# Need your help!! Golden Retriever has possible SRS Crown Championship spot!!



## sara (Mar 19, 2009)

Everyone, we need your help! Our golden retriever, Frisbies Husker Tucker is up for a wild card spot in the SRS Crown Championship. He would be the first Golden EVER to be a part of the Championship! It is all about getting the word out to everyone we can to support this effort.

To help Tucker out, please go to www.superretrieverseries.com and go under message board and register. Confirm your registration thru your email. Then go to super retriever series forum and look for pro wild card announcement and voting. Please vote for Tucker and Scott Greer to go to the Crown Championship. He would be the first Golden to ever make it!!
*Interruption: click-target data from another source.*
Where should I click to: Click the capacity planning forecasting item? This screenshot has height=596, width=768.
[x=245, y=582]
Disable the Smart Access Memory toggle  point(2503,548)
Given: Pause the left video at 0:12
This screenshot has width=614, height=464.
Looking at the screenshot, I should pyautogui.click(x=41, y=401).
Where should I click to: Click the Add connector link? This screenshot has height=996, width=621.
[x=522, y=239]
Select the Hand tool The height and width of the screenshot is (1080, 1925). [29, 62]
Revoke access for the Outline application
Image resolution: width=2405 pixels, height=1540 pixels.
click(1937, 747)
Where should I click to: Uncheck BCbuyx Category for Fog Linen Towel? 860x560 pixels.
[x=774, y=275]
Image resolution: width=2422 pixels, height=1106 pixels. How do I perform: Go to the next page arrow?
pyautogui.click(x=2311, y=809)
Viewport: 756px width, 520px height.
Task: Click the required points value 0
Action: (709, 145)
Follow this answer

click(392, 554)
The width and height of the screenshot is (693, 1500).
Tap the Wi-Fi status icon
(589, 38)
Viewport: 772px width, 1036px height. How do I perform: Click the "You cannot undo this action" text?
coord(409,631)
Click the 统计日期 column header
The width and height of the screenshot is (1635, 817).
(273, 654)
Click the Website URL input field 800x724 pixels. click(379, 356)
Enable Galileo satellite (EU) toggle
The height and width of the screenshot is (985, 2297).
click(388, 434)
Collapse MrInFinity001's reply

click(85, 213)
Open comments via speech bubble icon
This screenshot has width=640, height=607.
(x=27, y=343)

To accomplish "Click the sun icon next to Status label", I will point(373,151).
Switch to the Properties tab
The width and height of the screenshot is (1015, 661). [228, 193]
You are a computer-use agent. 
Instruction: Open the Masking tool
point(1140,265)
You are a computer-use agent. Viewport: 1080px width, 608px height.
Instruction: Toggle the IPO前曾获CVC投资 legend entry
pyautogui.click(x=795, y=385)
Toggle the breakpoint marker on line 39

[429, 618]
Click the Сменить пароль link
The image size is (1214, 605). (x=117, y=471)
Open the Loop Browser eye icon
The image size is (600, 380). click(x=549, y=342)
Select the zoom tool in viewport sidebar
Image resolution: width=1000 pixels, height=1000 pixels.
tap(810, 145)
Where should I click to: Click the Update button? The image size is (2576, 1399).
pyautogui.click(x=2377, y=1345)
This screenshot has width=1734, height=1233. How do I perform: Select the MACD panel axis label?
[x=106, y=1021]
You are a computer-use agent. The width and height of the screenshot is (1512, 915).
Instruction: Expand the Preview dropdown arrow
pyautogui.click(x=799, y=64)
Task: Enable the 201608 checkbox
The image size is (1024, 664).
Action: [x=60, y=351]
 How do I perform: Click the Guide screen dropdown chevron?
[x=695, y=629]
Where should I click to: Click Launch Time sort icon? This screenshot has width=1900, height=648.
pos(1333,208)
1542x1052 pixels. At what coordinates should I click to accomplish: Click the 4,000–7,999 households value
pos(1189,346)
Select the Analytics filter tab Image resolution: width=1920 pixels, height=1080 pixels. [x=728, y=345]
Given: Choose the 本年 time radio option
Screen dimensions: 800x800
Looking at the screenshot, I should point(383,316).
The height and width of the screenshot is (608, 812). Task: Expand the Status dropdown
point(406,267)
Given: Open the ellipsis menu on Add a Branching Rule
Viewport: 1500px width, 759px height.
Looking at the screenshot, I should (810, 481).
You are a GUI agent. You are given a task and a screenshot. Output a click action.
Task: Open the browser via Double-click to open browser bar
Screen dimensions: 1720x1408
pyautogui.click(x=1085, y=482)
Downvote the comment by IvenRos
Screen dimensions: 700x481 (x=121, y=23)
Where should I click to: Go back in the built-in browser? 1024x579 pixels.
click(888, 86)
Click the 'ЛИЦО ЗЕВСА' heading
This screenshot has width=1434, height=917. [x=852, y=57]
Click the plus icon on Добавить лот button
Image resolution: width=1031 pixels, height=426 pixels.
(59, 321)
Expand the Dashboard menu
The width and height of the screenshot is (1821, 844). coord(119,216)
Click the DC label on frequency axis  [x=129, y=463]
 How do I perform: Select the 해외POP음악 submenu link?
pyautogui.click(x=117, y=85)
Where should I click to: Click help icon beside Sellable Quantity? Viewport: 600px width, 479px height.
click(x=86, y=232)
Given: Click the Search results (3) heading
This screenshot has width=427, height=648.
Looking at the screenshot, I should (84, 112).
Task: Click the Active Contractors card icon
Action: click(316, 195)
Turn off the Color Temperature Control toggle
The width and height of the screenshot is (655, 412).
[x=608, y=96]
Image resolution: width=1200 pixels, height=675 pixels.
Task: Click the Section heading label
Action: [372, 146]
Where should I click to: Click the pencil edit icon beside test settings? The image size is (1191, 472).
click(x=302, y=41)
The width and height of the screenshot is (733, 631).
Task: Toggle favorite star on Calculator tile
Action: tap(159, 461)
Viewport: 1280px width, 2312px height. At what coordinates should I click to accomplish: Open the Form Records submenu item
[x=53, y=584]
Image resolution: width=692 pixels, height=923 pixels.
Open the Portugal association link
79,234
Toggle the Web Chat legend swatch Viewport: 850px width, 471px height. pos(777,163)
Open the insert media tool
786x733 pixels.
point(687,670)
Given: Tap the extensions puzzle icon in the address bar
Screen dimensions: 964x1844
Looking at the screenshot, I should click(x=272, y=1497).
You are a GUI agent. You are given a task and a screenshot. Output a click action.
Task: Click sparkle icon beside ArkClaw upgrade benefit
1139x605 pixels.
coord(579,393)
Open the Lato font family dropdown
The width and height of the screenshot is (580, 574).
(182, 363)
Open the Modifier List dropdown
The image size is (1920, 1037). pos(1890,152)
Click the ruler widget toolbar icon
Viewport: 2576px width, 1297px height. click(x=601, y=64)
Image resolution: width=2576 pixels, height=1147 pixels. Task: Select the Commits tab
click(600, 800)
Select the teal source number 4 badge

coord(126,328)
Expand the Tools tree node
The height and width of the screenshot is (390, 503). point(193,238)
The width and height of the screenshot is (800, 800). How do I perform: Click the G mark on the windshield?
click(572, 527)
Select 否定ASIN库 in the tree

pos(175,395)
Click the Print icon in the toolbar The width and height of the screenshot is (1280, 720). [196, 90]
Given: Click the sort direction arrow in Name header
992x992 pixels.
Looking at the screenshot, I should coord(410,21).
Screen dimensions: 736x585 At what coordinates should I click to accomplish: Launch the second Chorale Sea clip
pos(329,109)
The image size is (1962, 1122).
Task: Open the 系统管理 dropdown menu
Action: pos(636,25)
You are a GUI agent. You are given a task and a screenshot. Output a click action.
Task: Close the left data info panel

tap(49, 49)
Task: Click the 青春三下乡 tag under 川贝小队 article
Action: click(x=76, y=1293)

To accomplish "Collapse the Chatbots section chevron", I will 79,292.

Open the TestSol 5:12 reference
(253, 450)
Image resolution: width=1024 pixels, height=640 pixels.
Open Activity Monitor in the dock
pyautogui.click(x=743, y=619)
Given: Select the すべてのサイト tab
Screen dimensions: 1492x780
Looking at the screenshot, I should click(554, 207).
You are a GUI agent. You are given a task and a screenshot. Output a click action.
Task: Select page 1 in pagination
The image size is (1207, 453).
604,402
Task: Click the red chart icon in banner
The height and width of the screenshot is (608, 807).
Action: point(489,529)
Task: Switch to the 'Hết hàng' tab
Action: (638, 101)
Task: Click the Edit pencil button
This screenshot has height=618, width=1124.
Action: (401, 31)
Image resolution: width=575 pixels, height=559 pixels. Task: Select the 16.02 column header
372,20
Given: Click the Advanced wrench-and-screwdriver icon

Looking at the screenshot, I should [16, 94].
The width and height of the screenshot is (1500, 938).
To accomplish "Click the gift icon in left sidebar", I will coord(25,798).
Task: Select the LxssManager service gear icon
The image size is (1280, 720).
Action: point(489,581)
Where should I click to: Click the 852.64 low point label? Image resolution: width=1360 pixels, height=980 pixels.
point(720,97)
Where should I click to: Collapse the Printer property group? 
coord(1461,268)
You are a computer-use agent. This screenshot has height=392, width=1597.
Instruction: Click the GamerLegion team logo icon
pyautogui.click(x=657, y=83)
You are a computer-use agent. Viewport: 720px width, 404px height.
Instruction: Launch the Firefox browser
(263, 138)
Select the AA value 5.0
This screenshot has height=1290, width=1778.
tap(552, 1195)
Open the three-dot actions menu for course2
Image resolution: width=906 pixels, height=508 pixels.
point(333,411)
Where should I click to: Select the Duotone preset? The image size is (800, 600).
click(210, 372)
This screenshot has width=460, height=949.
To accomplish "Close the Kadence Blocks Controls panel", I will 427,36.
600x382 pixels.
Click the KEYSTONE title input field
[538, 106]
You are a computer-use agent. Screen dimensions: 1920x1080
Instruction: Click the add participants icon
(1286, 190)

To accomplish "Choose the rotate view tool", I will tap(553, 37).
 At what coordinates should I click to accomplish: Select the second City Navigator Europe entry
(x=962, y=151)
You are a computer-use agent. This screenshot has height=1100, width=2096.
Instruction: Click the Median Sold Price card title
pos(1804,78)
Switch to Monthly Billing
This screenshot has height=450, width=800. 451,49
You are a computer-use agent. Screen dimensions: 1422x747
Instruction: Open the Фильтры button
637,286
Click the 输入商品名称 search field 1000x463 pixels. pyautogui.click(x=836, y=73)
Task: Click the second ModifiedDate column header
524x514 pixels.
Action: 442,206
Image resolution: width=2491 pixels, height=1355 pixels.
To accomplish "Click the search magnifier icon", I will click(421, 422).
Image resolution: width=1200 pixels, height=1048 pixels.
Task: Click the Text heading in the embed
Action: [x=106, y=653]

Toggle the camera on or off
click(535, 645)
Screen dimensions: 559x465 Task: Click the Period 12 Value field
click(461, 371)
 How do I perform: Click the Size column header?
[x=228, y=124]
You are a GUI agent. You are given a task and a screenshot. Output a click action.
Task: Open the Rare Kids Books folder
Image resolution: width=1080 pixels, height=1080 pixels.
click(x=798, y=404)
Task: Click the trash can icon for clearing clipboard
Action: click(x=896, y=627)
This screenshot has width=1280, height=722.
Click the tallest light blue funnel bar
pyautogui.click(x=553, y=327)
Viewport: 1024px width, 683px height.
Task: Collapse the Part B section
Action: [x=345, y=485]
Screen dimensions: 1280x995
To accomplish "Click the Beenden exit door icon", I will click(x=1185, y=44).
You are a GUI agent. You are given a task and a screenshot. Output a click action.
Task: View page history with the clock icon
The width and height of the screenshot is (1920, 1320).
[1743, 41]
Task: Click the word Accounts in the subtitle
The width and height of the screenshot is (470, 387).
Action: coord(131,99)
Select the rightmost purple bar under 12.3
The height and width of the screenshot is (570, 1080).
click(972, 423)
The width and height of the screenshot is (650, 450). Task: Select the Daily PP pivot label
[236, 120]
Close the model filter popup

Thank you all for your support!!


----------



## andkristylee (Dec 28, 2008)

I voted! Good Luck!


----------



## paula bedard (Feb 5, 2008)

'The Ikester' just voted for Scott & Tucker.


----------



## wakeangel (Feb 28, 2008)

Tucker got my vote!


----------



## GoldenJoyx'stwo (Feb 25, 2007)

I got lost in all the music!


----------



## AmbikaGR (Dec 31, 2007)

Kimm said:


> I got lost in all the music!


 
That's what the mute button is for. :--evil:


Vote casted :--big_grin:


----------



## hotel4dogs (Sep 29, 2008)

done, but I suggest you post this in the "general discussion" part of the forum, too!


----------



## GoldenJoyx'stwo (Feb 25, 2007)

AmbikaGR said:


> That's what the mute button is for. :--evil:
> 
> 
> Vote casted :--big_grin:


I'll go back. I can't ever imagine me using a "mute" button!


----------



## DNL2448 (Feb 13, 2009)

I'll do it now! Good luck!


----------



## Florabora22 (Nov 30, 2008)

I voted!

Good luck


----------